Janet Franklin

San Diego State University


Primary Section: 64, Human Environmental Sciences
Secondary Section: 63, Environmental Sciences and Ecology
Membership Type:
Member (elected 2014)

Biosketch

Janet Franklin is a Distinguished Professor in the Department of Botany and Plant Sciences, University of California - Riverside. She is a biogeographer and landscape ecologist who uses geospatial data and spatial analytical tools to study the past, present and future distributions of biodiversity in relation to the physical environment, ecological processes and human impacts. Franklin was born in Frankfurt, Germany in 1959 and grew up near San Francisco. She graduated from University of California, Santa Barbara with a BA in Environmental Biology (1979) and an MA (1983) and PhD (1988) in Geography. She was on previously the faculties of Geography and Biology at San Diego State University (1988-2009) the Schools of Life Sciences and of Geographical Sciences and Urban Planning at Arizona State University (2009-2017). She has been president of the U.S. chapter of the International Association of Landscape Ecology (2014-2016). She a a Fellow of the American Association for the Advancement of Science, the American Academy of Arts and Sciences, and the Ecological Society of America. She is an Associate Member, Centre for Coastal Paleoscience, Nelson Mandela University, South Africa.

Research Interests

Janet Franklin studies the patterns and dynamics of terrestrial plant communities at the landscape scale. Plant communities are important elements of regional biodiversity and provide essential habitat for individual species.
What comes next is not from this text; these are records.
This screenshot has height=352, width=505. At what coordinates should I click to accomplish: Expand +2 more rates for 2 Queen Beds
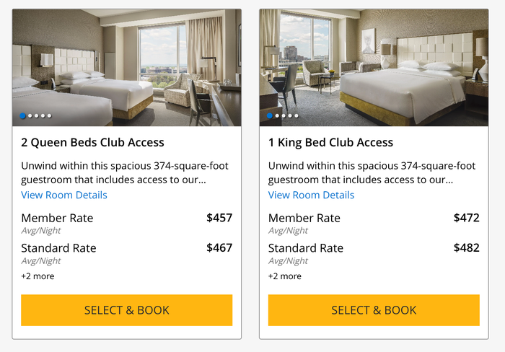pos(38,276)
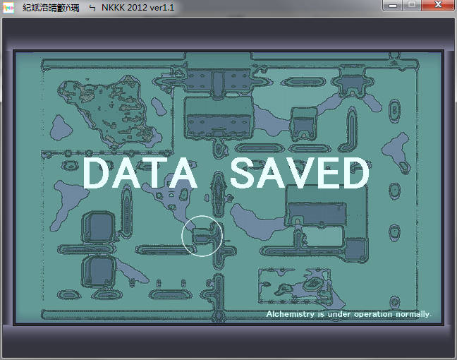Click the NKKK 2012 ver1.1 window title
Image resolution: width=457 pixels, height=360 pixels.
point(140,8)
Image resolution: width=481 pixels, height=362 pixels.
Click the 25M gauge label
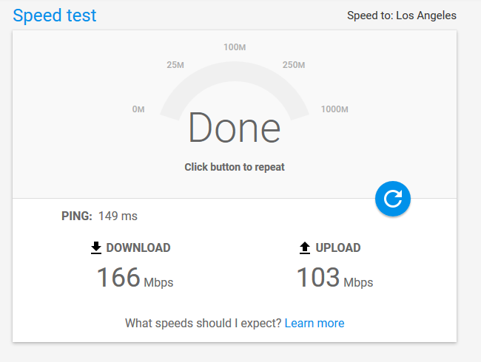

She has done field work in California, the American Southwest, West Africa, South Africa, the Pacific Islands, and the Caribbean. As a geographer her work often focuses on describing spatial patterns and inferring underlying pattern-generating processes via simulation modeling, natural and designed experiments, and other approaches. She is recognized for her expertise in species distribution modeling, a methodology that associates observations of a biotic response variable such as species occurrence with environmental predictors, resulting in a spatial prediction of habitat suitability. Her research addresses the impacts of natural disturbance and human-caused landscape change on ecosystems and biodiversity, and has provided insights about synergistic impacts of global change factors on biodiversity. Land use change, altered disturbance regimes, climate change, and invasive species operate at the scale of landscapes and regions, leading to ecosystem change, habitat loss and species decline. Only by considering these factors together can it be determined which factors may amplify effects of others (for example urban growth and climate change), and where.